GOAL OF THE EXERCISE.
What you give must be the lines from the one containing "Click the blue データ header cell" through the last line of the listing below, exactly, with nothing else and no pictures.

DATASET ENTRIES below:

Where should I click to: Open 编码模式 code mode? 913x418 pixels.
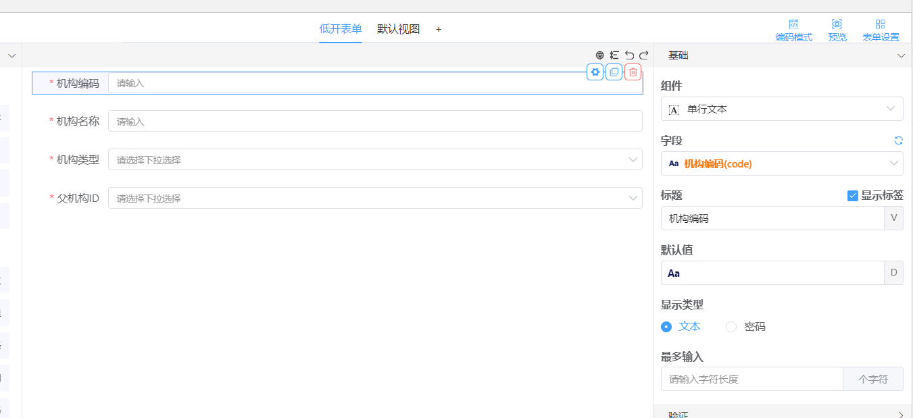(793, 30)
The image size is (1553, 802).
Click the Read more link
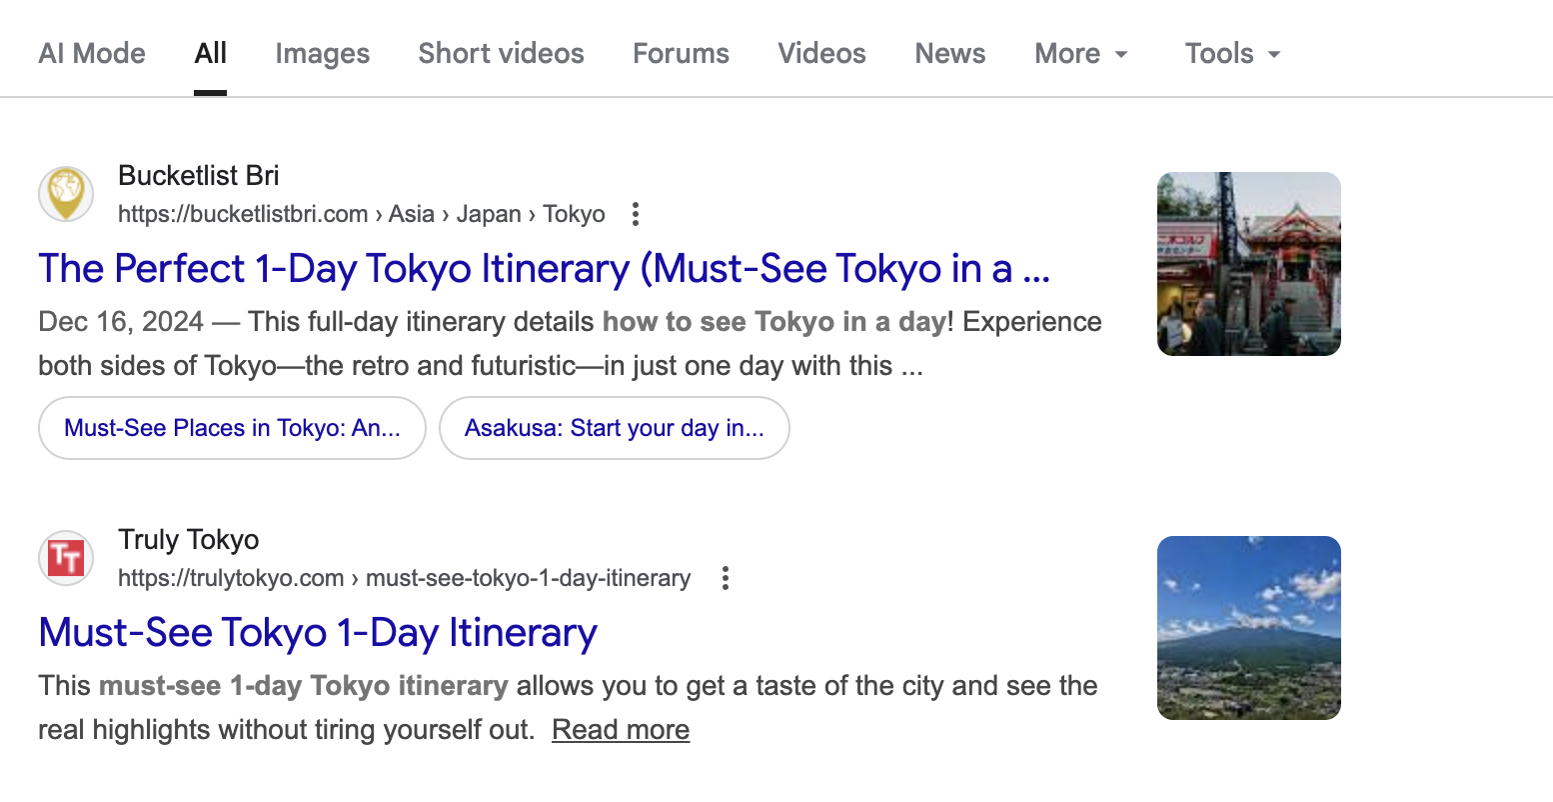click(x=620, y=730)
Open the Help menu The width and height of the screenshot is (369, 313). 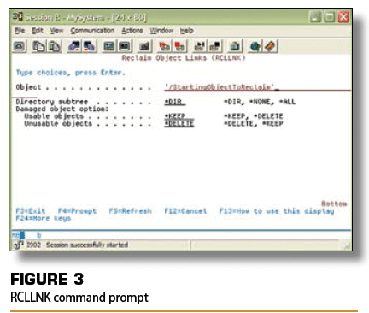click(x=186, y=31)
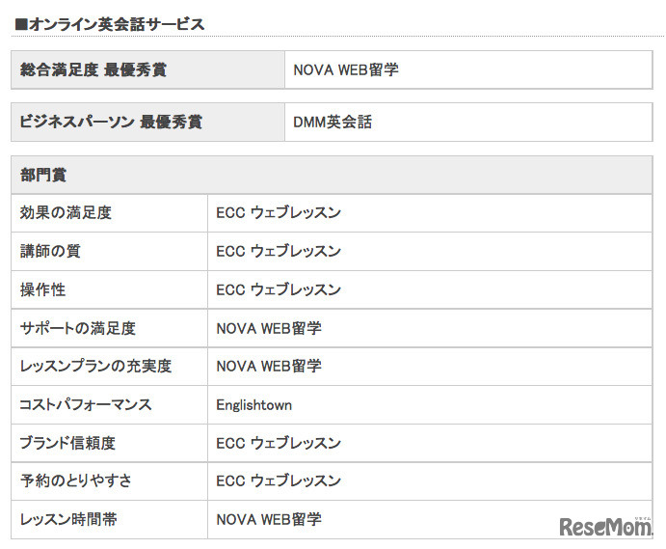Click ECC ウェブレッスン in 効果の満足度 row
Viewport: 666px width, 549px height.
point(279,213)
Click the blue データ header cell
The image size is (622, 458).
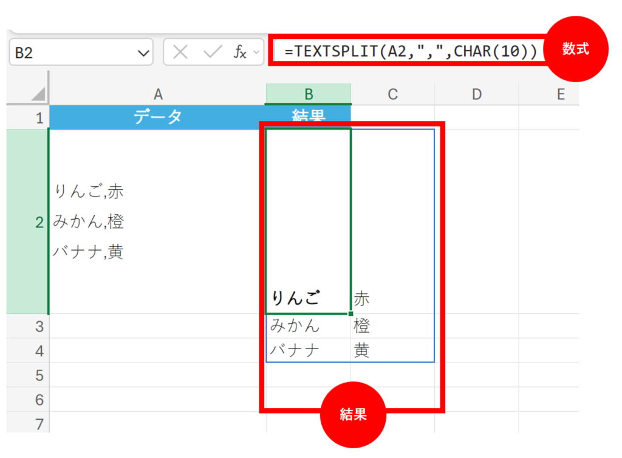[158, 117]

End of DATASET ENTRIES.

TASK OUTPUT.
Click the blue データ header cell
The image size is (622, 458).
[158, 117]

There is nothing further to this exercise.